Your objective: Reproduce the records that follow in full, excluding any picture they contain.
_ _ _ _ _
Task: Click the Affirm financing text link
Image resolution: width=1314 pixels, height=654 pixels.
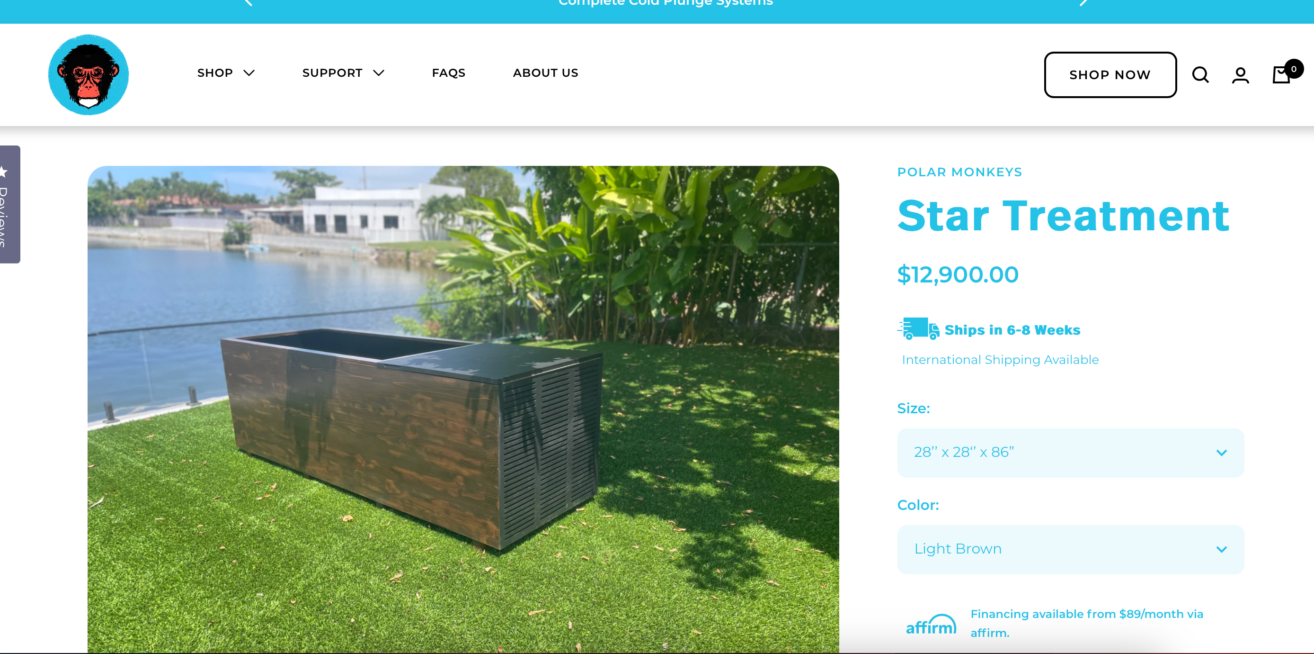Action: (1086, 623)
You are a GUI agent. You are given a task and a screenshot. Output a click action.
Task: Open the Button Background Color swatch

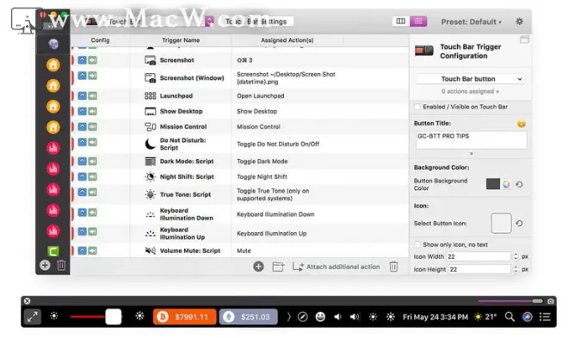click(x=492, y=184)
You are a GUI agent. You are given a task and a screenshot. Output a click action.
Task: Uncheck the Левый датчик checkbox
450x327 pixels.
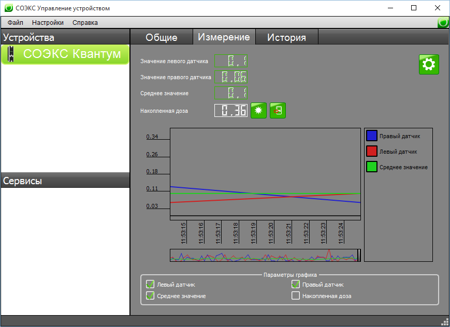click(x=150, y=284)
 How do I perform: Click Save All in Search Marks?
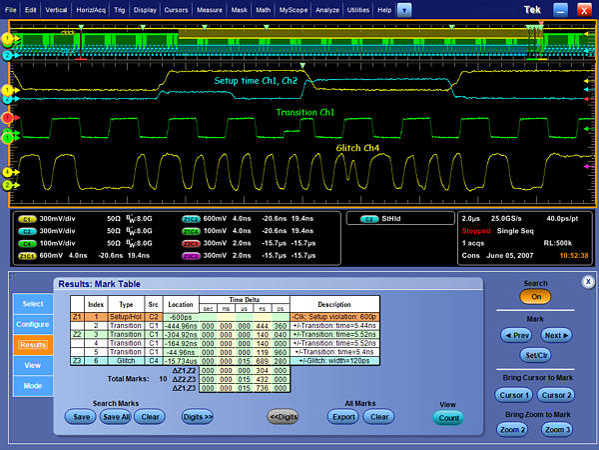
_ _ _ _ _
Response area:
Task: Click the Affirm financing text link
Image resolution: width=1314 pixels, height=654 pixels.
Action: (1086, 623)
You are a GUI agent. You are given a task and a screenshot. Output a click action.
Task: Open the Button Background Color swatch

click(x=492, y=184)
You are a GUI agent. You are given a task and a screenshot. Output a click action.
Task: Uncheck the Левый датчик checkbox
450x327 pixels.
click(x=150, y=284)
 How do I perform: Click Save All in Search Marks?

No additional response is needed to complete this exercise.